[Saved entries]

☆ ☆ ☆ ☆ ☆ ☆ ☆

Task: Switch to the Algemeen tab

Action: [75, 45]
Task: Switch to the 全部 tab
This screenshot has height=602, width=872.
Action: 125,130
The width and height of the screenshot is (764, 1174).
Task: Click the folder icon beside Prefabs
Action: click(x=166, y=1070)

☆ ☆ ☆ ☆ ☆ ☆ ☆

EXERCISE DIRECTIONS: Please set down again, word for word, only the lines from the start of the entries through the line with "Task: Switch to the 全部 tab", both ends included.

RESULT OF THIS TASK:
Task: Switch to the Algemeen tab

Action: [75, 45]
Task: Switch to the 全部 tab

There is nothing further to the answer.